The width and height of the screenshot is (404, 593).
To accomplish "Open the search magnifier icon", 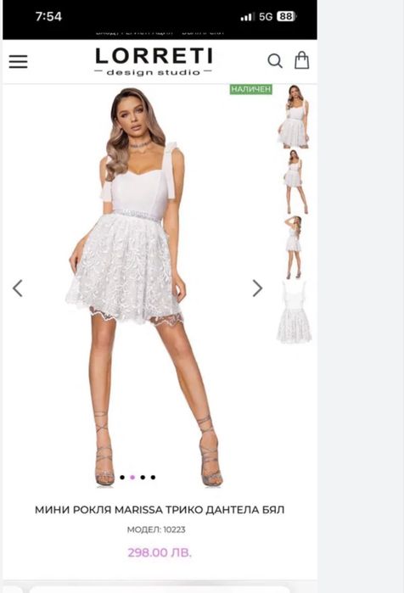I will (x=275, y=60).
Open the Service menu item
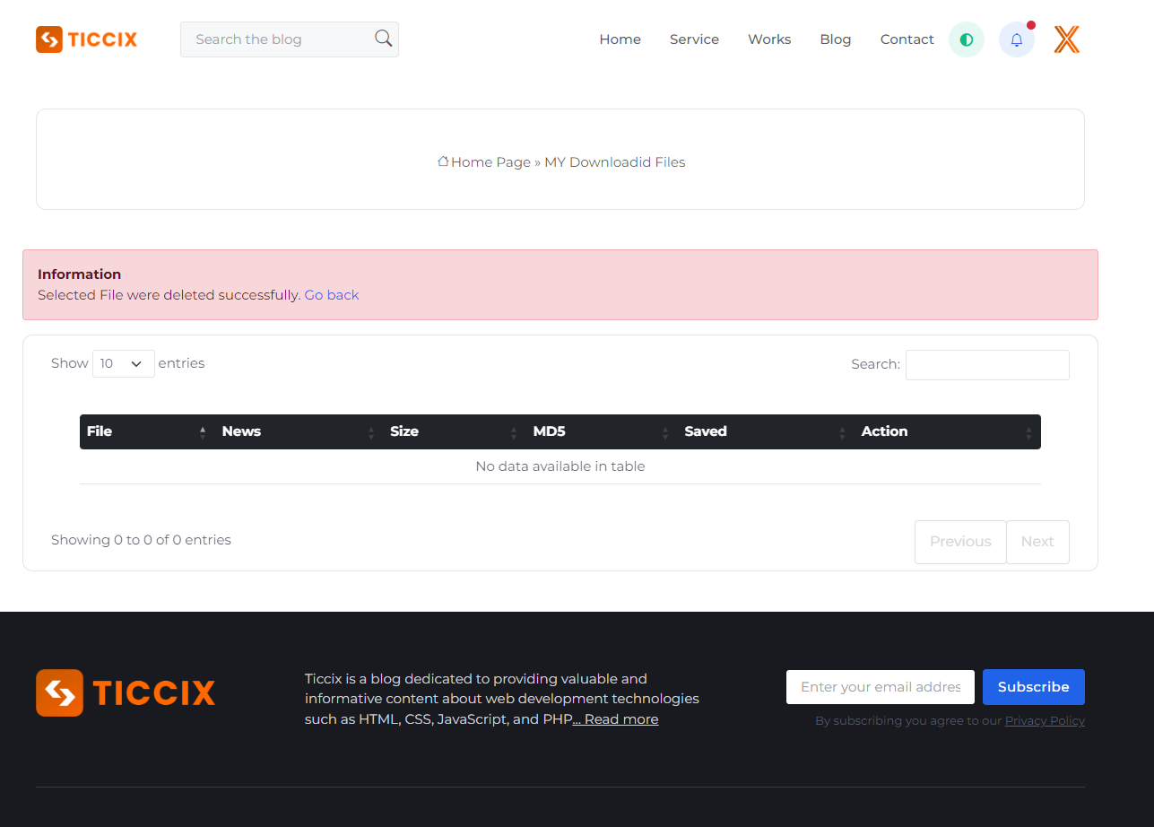The width and height of the screenshot is (1154, 827). coord(694,39)
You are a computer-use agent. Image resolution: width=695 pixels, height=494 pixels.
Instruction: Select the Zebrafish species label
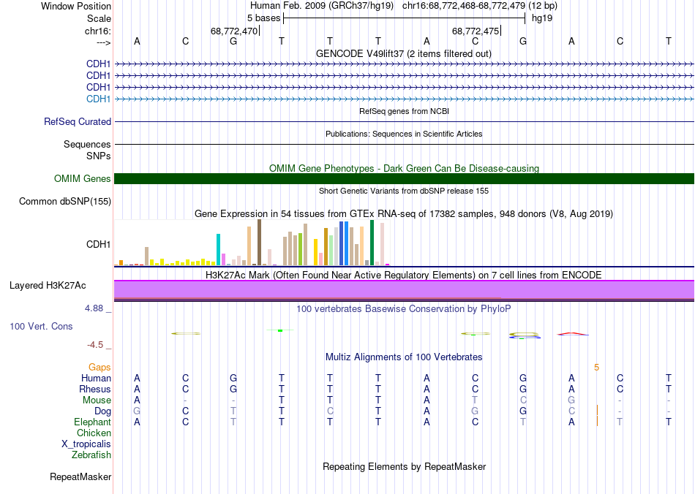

########

## What is needed
Starting at the line that contains "Open the Service menu item" and ending at the final line of the data, reproduce each line exactly. Pictures stay out of the copy.

## Response
Open the Service menu item
The width and height of the screenshot is (1154, 827). coord(694,39)
You are a computer-use agent. Image resolution: width=695 pixels, height=494 pixels.
Instruction: Select the Zebrafish species label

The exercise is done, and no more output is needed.